The (Bay Area) Bay Bridge never bothered me (even driving on it fairly soon after the Loma Prieta earthquake) in the visceral way driving over the (Chesapeake) Bay Bridge does. It seems more protected. Less like you could just, you know, drive over the edge. Even though, I'm pretty sure, nobody has actually gone over the edge of the MD Bay Bridge. Even in bad accidents. It's irrational!
Spike's Bitches 36: Did I Sully Our Good Name?
[NAFDA] Spike-centric discussion. Lusty, lewd (only occasionally crude), risque (and frisque), bawdy (Oh, lawdy!), flirty ('cuz we're purty), raunchy talk inside. Caveat lector.
Hmmm, I think I may have just picked up even more work
Poor, busy NoiseBob
OMG, I have wheels!
?? I missed this? Can someone Nilly for me?
That's what my brother did. He bought a two-bedroom condo just out of college, split the cost with a roommate for a few years, then sold it and bought a house, using the equity he had built up. It worked very well for him.
Where was he, though? The cheapest condos around here that even look worth living in start at $300,000. Probably looking at closer to $400,000. (That's more than our house in Texas.)
I'm going to cling to my irrational conviction that all the quake retrofitting means even the scariest-looking of our local bridges and elevated highways (I'm thinking the 520 floating bridge and the Alaskan Way viaduct) are pretty sturdy unless I have the bad luck to be on one of them if/when we get the once-every-few-centuries earthquake-of-doom.
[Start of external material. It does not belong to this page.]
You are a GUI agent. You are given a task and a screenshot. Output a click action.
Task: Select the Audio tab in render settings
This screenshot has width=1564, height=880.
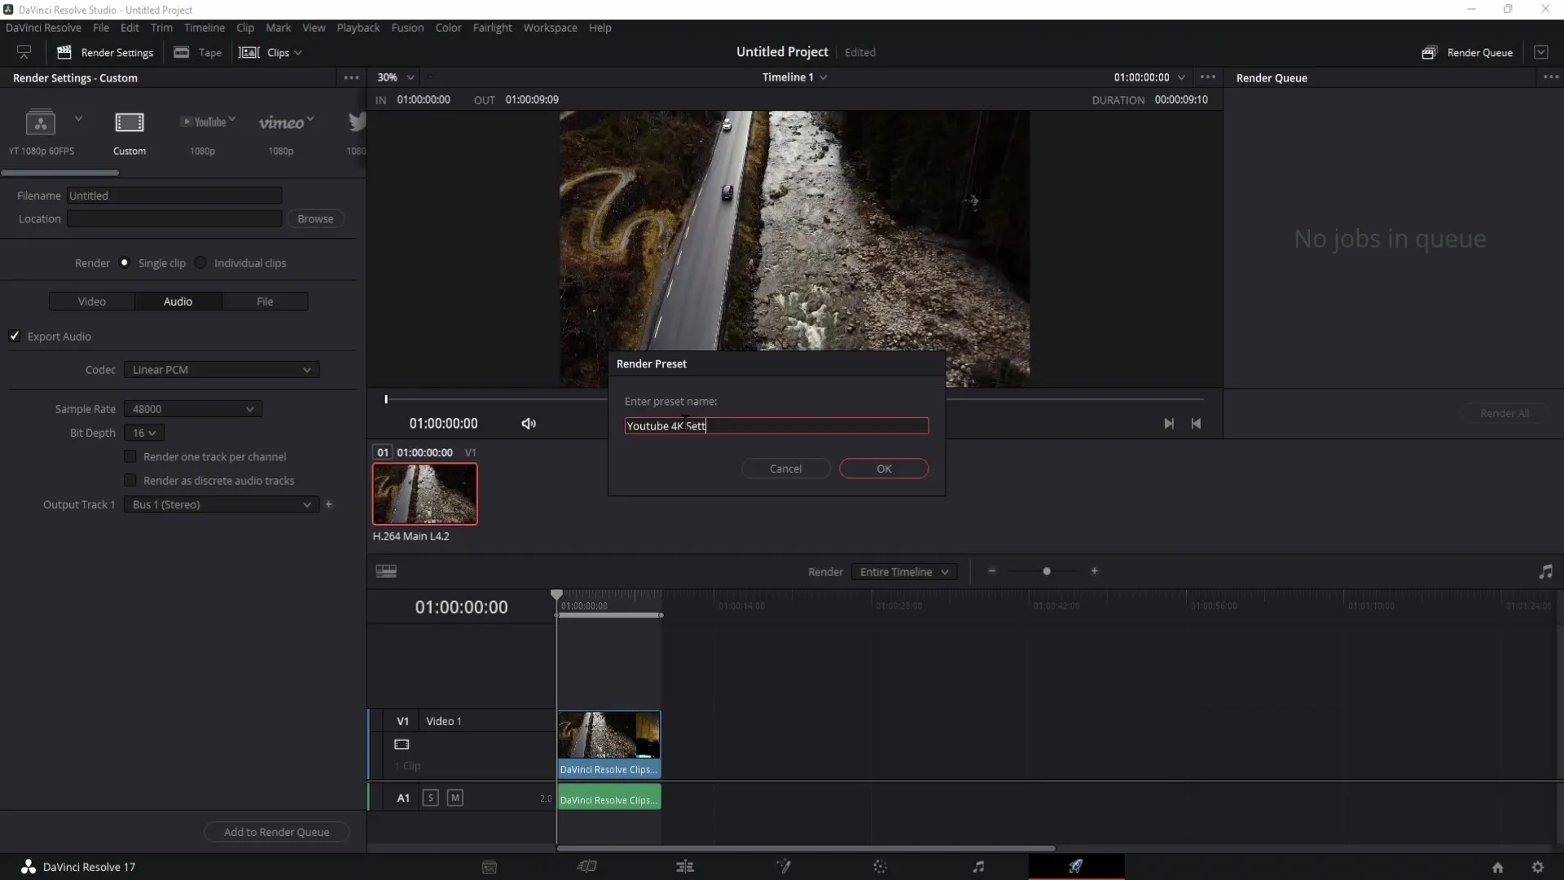[x=178, y=301]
The (Bay Area) Bay Bridge never bothered me (even driving on it fairly soon after the Loma Prieta earthquake) in the visceral way driving over the (Chesapeake) Bay Bridge does. It seems more protected. Less like you could just, you know, drive over the edge. Even though, I'm pretty sure, nobody has actually gone over the edge of the MD Bay Bridge. Even in bad accidents. It's irrational!
I don't think anyone that hasn't driven west on the CBB bridge can quite understand it. Basically, there are no sides to the bridge in that direction, just two railings. The other direction has Jersey dividers. Since the bridge curves, there are places where, on the curve, it looks so easy to just drive straight off. I drove over that bridge every two weeks for the last two years. I thought about driving off every time. Every time.
The Bay Area housing market is guaranteed to pay off, they say.
It's very likely to pay off, but not guaranteed. Check some property prices in areas you'd like to live (on craigslist or in classifieds) and use some of those free calculators (quicken.com has some, but there are many all over the place) to see what kind of mortgage payment you'd be looking at and compare that to your rent. And use those "should I rent or buy" calculators - I'd use a conservative appreciation estimate for the Bay Area right now, prices are either dropping or increasing more slowly than they have in a long time. And don't forget that with a condo you'll have fees, those could make a difference to the financial picture.
That said, it probably would be a good investment and provide you with a place to live, and if prices aren't good when you want to move you can hold onto it and rent it out and still come out okay tax-wise.
And if you can afford a condo in Emeryville I will be freaking jealous, because my husband and I can't afford anything bigger than a studio there.
I don't think anyone that hasn't driven west on the CBB bridge can quite understand it. Basically, there are no sides to the bridge in that direction, just two railings.
AND I always end up in the "fast" lane, ie the lane that's going against oncoming East-bound traffic.
P-C, if you can afford buying a place (including maintenance, insurance, taxes, etc. in addition to mortgage), real estate is a good option. You are just about guaranteed to make money on it. I wish I could have bought something at your age. Hell, I wish I could buy something now.
In less scary and more happy news, I had my first appointment with my new midwife this morning and heard the baby's heartbeat!
The midwives that I met were totally awesome! The hospital was scary and seemed very third-world like. At a minimum, though, I've found supportive pre-natal care, somthing that had been very difficult until now.